The partnership, which is being called HIVE, is housed in 3,500 square feet of the former K-I Lumber & Building Materials office building at Floyd and Lee streets, near UofL’s Belknap Campus. The University of Louisville Foundation purchased that property two years ago.
At the site, Kindred employees work with students and faculty from UofL’s J.B. Speed School of Engineering to develop apps that will benefit the aging community. To date, the partners have built Kindred’s first mobile compliance tracking app. They currently are working on an app that would allow nurses to assess a patient’s eligibility for hospice care. Several other projects are in the pipeline.

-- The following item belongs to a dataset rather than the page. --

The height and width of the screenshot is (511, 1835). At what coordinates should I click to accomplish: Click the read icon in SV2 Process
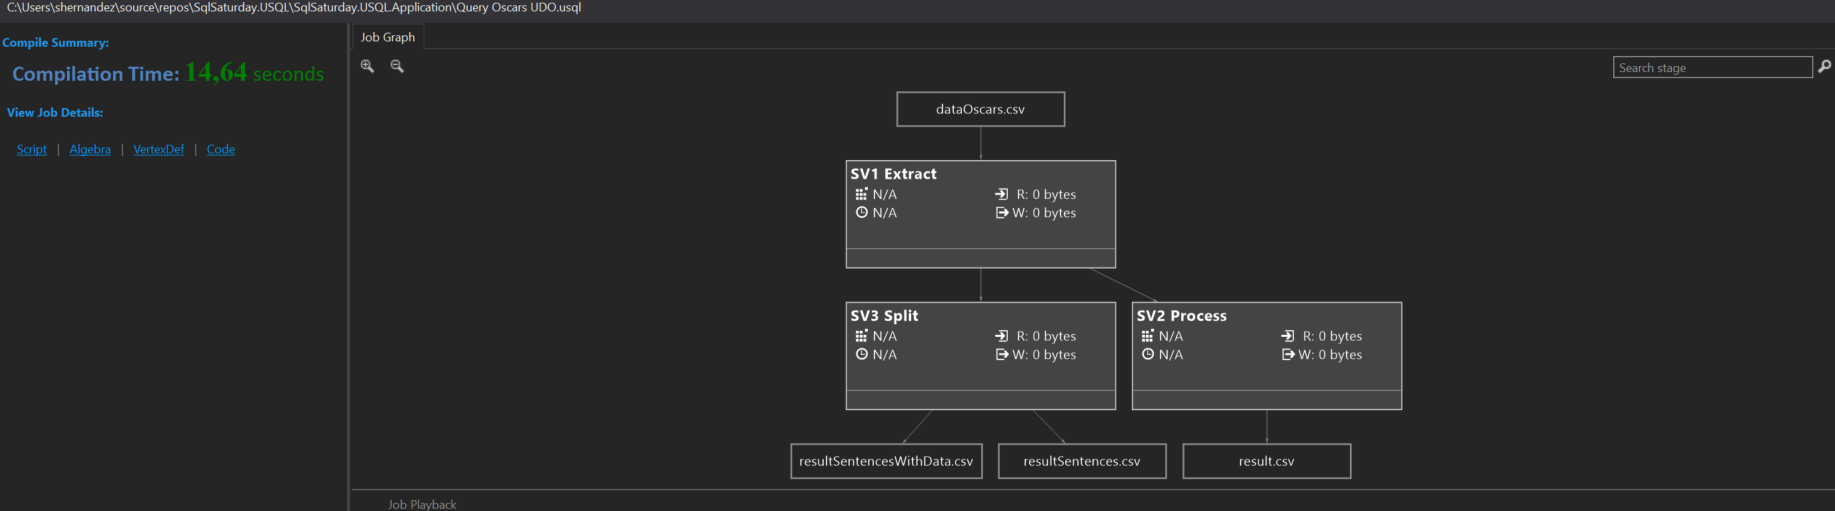(1288, 336)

HIVE contributors have access to the latest technology. Cisco Systems Inc., the San Jose, Calif.-based technology giant, has donated a variety of tools to the project to help Kindred team members and UofL students easily connect.
“HIVE represents our continued focus on creating a culture of innovation and agility,” said Kindred President and Chief Executive Officer Benjamin A. Breier. “As the health care landscape continues to change, it is vital to develop technology-based solutions that create new value for our patients and the customers we serve. This is an example of the ways in which companies and universities can work together for the benefit of the community, students, patients and companies such as Kindred.”

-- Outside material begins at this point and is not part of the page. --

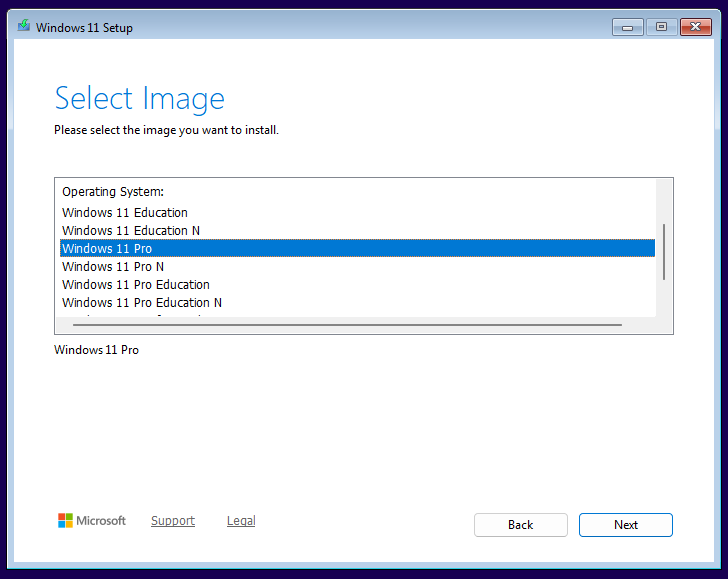Go back using the Back button
Image resolution: width=728 pixels, height=579 pixels.
point(520,525)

The partnership with Kindred marks the latest UofL effort to collaborate with the private sector. In 2014, the university joined forces with GE Appliances to create FirstBuild, a microfactory where collaborators create the next generation of home appliances.
“By working with corporate partners, we are able to give our students new experiences and work opportunities,” said UofL interim President Greg Postel. “These partnerships draw high-achieving students to our campus, and participants find more employment opportunities when they graduate.”